Sang Bani Israil itu tersenyum, “Baiklah aku yang berdoa. Kau cukup yang mengaminkan saja!” Tak lama, awan menaungkan bayang-bayang. Lalu tibalah di persimpangan, tujuan berbeda haruskan mereka berpisah arah. Maka setelah salam, masing-masing menempuh jalannya. Alangkah terkejut Nabi itu ketika mendapati awan ynag menaungi selama perjalannan mereka berdua kini tak lagi bersama dirinya. Yang menakjubkan, ternyata awan itu tetap menaungi laki-laki yang tadi bersamanya.
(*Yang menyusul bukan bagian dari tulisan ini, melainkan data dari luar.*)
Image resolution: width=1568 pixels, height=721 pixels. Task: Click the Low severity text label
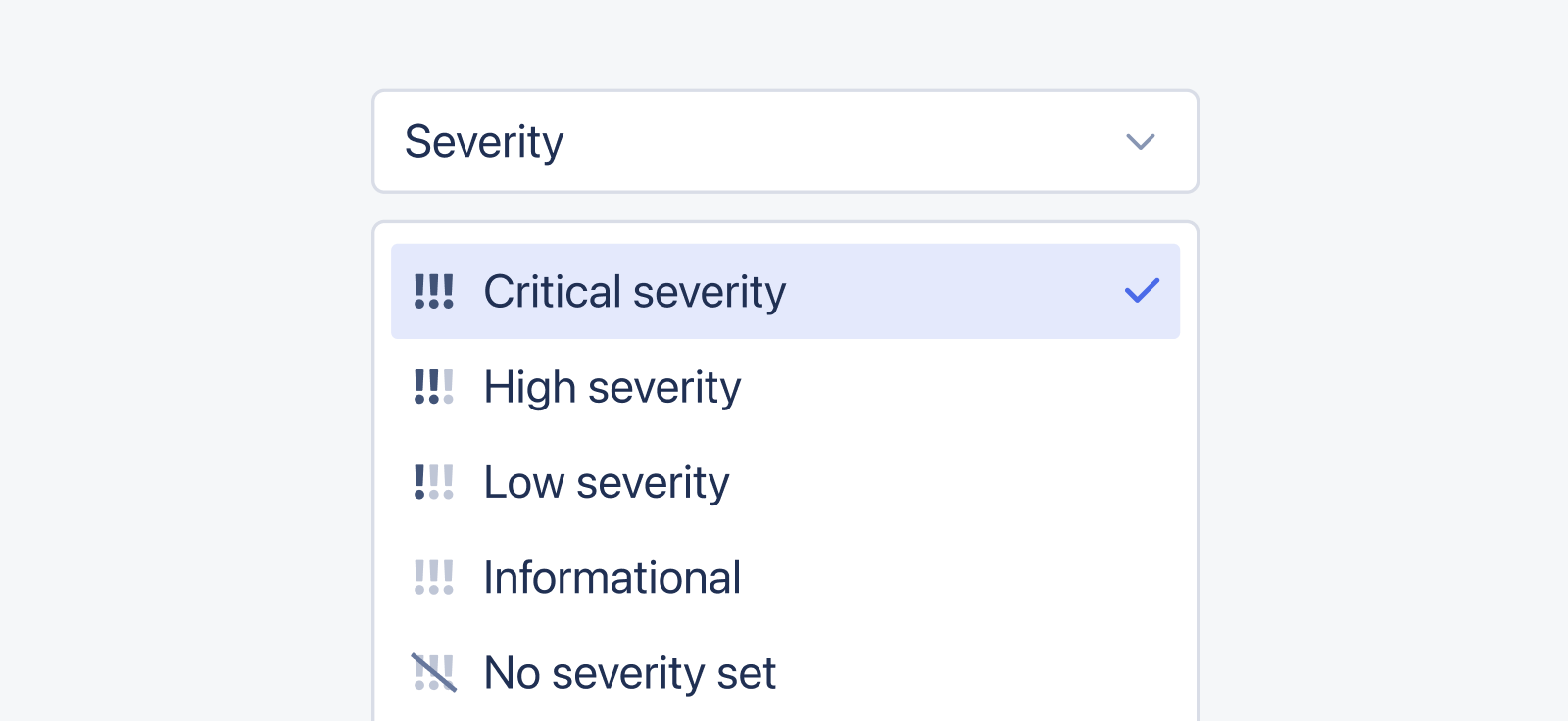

Bergegas Bani itu berbalik dan menghampirinya.
“Saudara!Tunggu! Kau bilang tadi tak punya keutamaan apa pun, bahkan berdoa pun merasa tak layak, tapi awan itu malah mengikutimu!”
“Katakan padaku, “ desaknya, “apa yang menjadi rahasia kemuliaanmu di sisi Allah sehingga justru ucapan amin-mu yang dikabulkan! Lelaki itu kebingungan. “Apa? Aku tak tahu duhai Nabi Allah….Aku tak tahu…Aku hanya pendosa nista yang lari dari masa lalu. Aku ahli maksiat yang hina, dan kini begitu haus akan ampunan Rabbku!”ujarnya.
“Inilah dia! Itulah dia!” sahut sang Nabi. “Sungguh benar, di sisi Allah, kemuliaan seorang yang bertaubat bisa mengungguli keutamaan seorang Nabi seperti aku,”pungkasnya.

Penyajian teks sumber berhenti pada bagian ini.